Prospect.5 curators Diana Nawi and Naima J. Keith.

COURTESY PROSPECT.5

The Prospect New Orleans triennial, one of the most prominent survey-style shows in the United States, typically lasts a few months, and then it doesn’t return for another three years. But, with its 2020 edition fast approaching, the triennial’s organizers have plans to dramatically enlarge its programming by staging events throughout the year.

On the 10th anniversary of its founding, Prospect will have a much longer run than expected, thanks to programs that will be overseen by curators, educators, and writers like Grace Deveney, Kimberly Drew, Jason Fitzroy Jeffers, Kristina Kay Robinson, and Maricelle Robles.

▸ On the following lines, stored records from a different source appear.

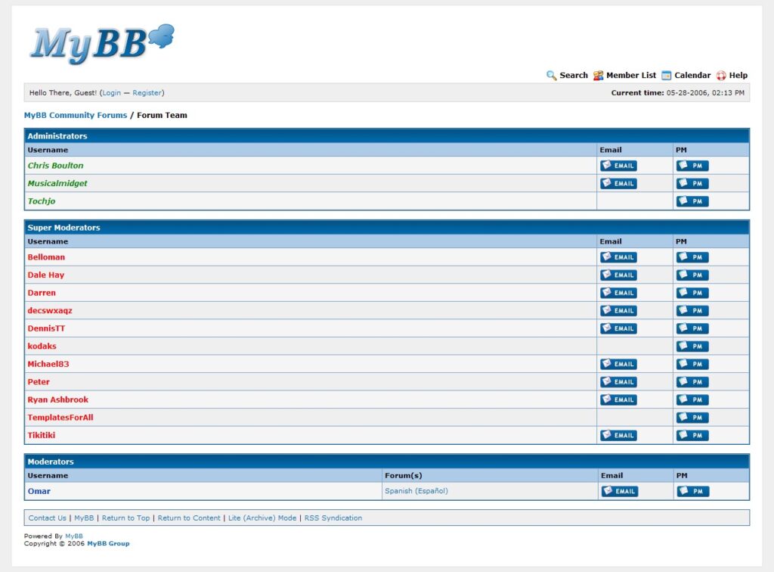The height and width of the screenshot is (572, 774).
Task: Open the Spanish (Español) forum
Action: tap(416, 491)
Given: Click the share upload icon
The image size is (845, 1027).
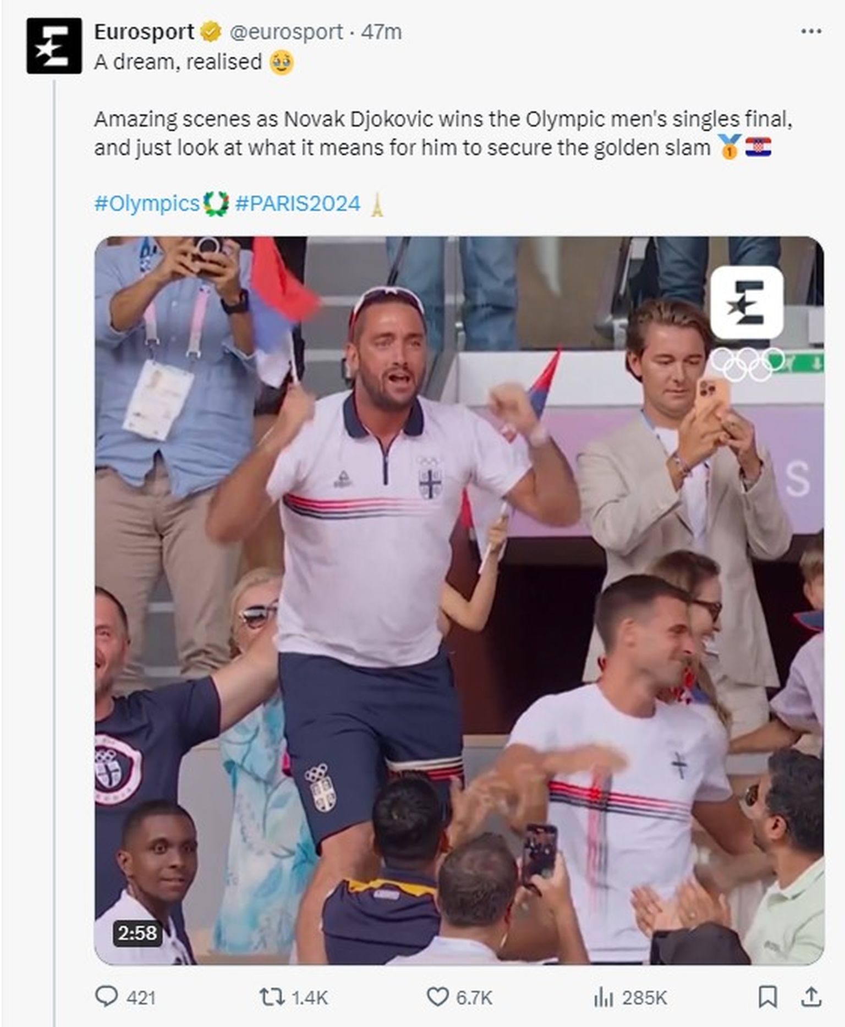Looking at the screenshot, I should (x=813, y=996).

The specifics of their programs are still being decided, though Nick Stillman, the triennial’s executive director, said that their events will dovetail with the work included in the 2020 edition. (An artist list has not yet been revealed.)

“We’re almost thinking about it as additional artists, but instead of creating exhibitions for the triennial, their contributions will be to create programming in New Orleans throughout the 2020 year,” he told ARTnews. He added, “This is a way of having Prospect get boots on the ground in a visible, engaged way to drum up some visibility, energy, and excitement for the show.”

With its main exhibitions set to run from October 24, 2020, to January 24, 2021, the triennial now has a theme: “Yesterday we said tomorrow.” Curators Naima J. Keith and Diana Nawi titled the exhibition after a 2010 album, Yesterday You Said Tomorrow, by jazz musician Christian Scott, a New Orleans native. According to Stillman, the show will draw out tensions between the past and the present. He said of the theme, “History lives visibly in New Orleans in beautiful ways, in troubling ways, and in enormously complex ways.”